Extensive simulations are conducted on synthetic MCG and MMG signals under a wide range of noise conditions from -50 dB to 50 dB. The proposed method is systematically evaluated in terms of computational latency, convergence behavior, power-line interference suppression, spectral structure preservation, signal-to-noise ratio improvement (both proxy and true SNR), in-band energy consistency, and time delay. Experimental results demonstrate that dl_n2s_rt consistently meets real-time requirements, achieving stable convergence within a limited training window while maintaining near-zero temporal delay. Compared with traditional FIR/IIR filters and supervised deep learning baselines, the proposed method exhibits superior or comparable denoising performance across most noise conditions, particularly in low- and medium-SNR regimes. Moreover, the analysis reveals distinct performance characteristics between MCG and MMG signals, highlighting the impact of signal non-stationarity on self-supervised denoising behavior and delineating the applicability boundaries of Noise2Self-based methods.

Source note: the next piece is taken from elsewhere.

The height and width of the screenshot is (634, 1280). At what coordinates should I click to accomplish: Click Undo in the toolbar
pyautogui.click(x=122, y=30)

Overall, this work presents the first practical realization of Noise2Self for real-time bio-magnetic signal filtering, offering a robust, label-free, and computationally efficient solution for online MCG/MMG processing. The proposed framework provides a viable foundation for real-time bio-magnetic monitoring, event detection, and future deployment in wearable and multi-channel OPM-based systems.

Bio:

Xingshen Hou was born in Shanghai, China, in 2000. He received the bachelor’s degree from ShanghaiTech University, Shanghai, China, in 2022. At present, he is pursuing a master’s degree at ShanghaiTech University. His main research interests include wireless sensor networks, signal processing, and bio-magnetic signal measurement.